Most federal BD tools surface set-aside eligibility as a primary filter. They shouldn’t. Set-asides are table stakes — if you hold the certification, the set-aside flag is a yes/no gate, not a ranking signal. The signal that actually predicts whether a firm will win a pursuit is incumbent history on the contract itself.
Recompete windows are the real opportunity funnel
A recompete is a contract approaching expiration. The incumbent has existing performance and every structural advantage short of an act of Congress. A non-incumbent bidding a recompete is, statistically, lighting proposal money on fire.
Unless the incumbent isn’t bidding. Or isn’t bidding seriously. Or is losing on performance. Or has been acquired and the contract is up for redistribution. Or the agency has signaled a preference for a different certification class on the recompete. Any of those, and a recompete becomes the strongest opportunity on the board for the right challenger.

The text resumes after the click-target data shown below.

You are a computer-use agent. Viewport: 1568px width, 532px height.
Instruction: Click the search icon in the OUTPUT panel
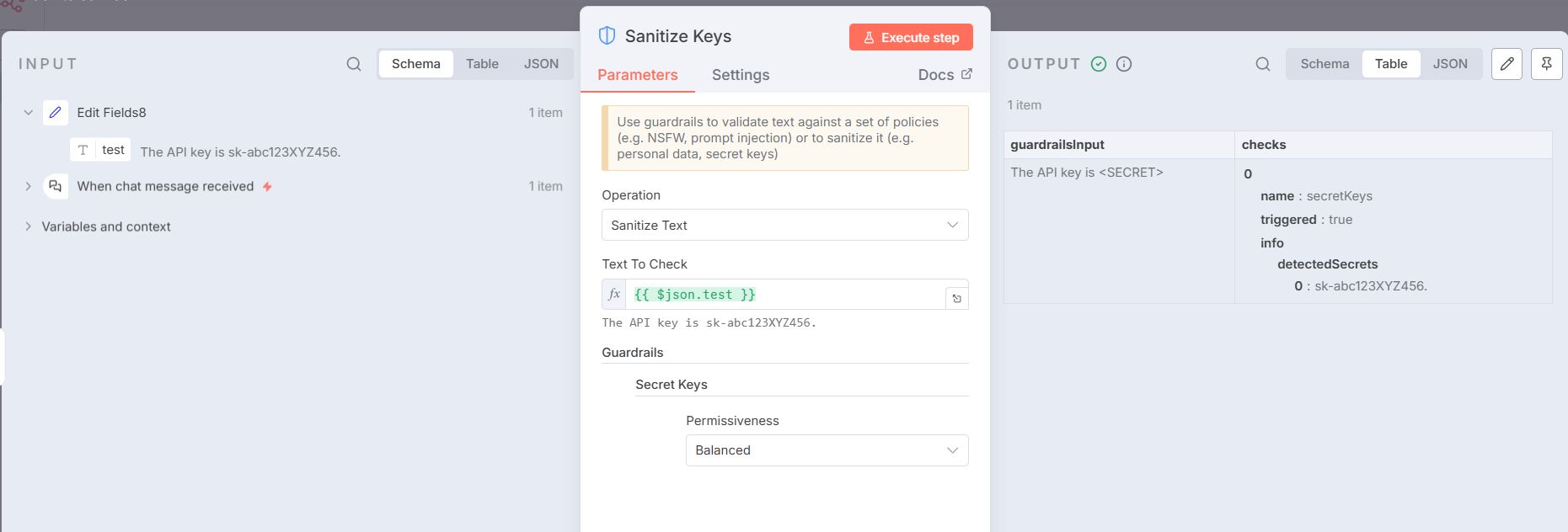point(1261,63)
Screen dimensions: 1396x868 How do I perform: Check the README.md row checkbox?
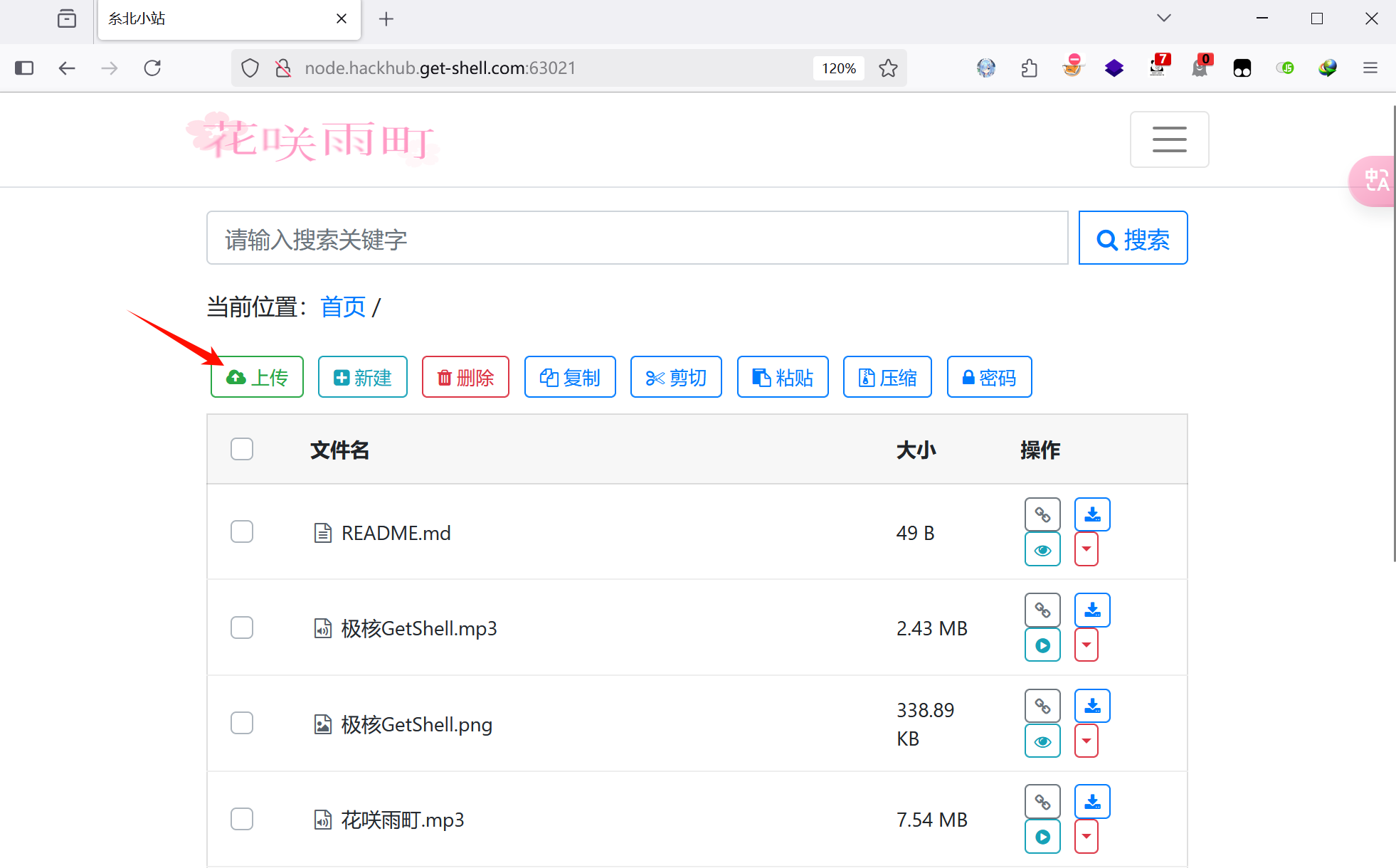242,531

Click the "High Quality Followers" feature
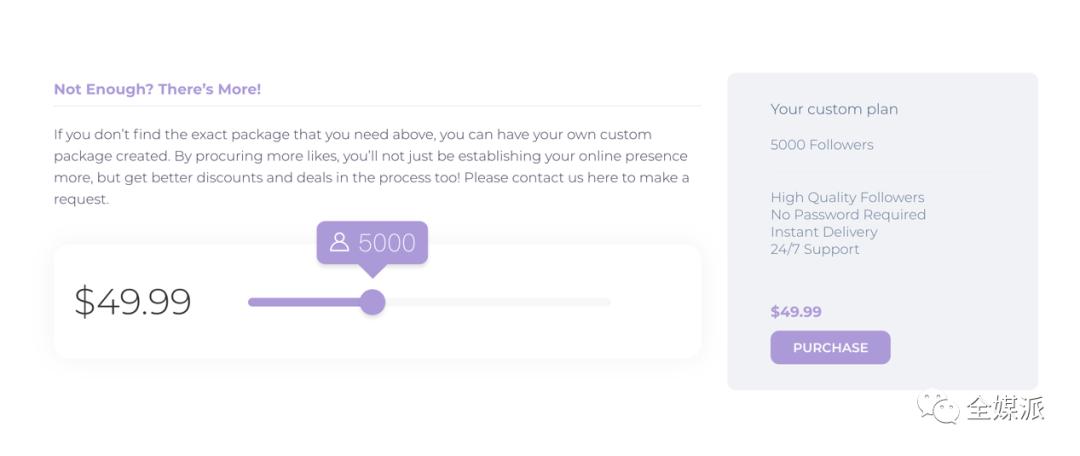(x=847, y=197)
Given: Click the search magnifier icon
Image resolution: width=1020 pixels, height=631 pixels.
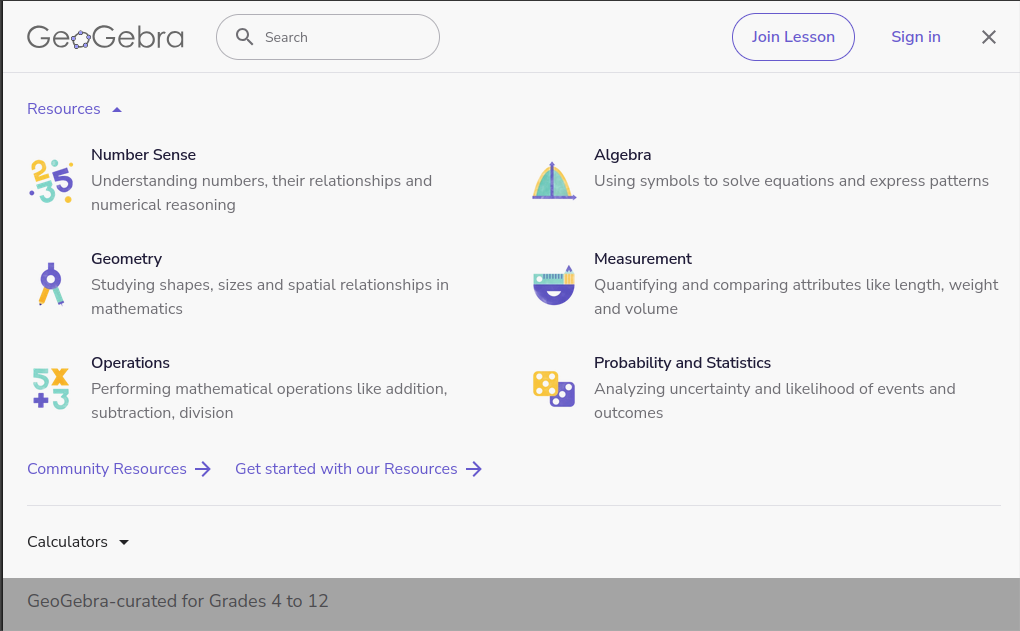Looking at the screenshot, I should (x=245, y=37).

The trick is knowing which is which — which means pairing the opportunity with the award history and the agency’s past behavior.
What we try to do
VectorBrief surfaces incumbent context on opportunities that have one. For a recompete, we show who the current incumbent is, public performance signals from the federal award record, and the agency’s prior behavior on contracts of similar shape — so you can form a point of view on whether the recompete is real opportunity or an incumbent lock before you commit capture resources.
For a new solicitation, we surface the closest prior contracts by scope — who has won adjacent work with this agency, at this size, in this capability area — so a challenger understands what the incumbent class looks like before the bid/no-bid call.
None of this is magic. The federal award record is public. What’s missing from most tools isn’t the data. It’s the decision to put it on the same screen as the opportunity.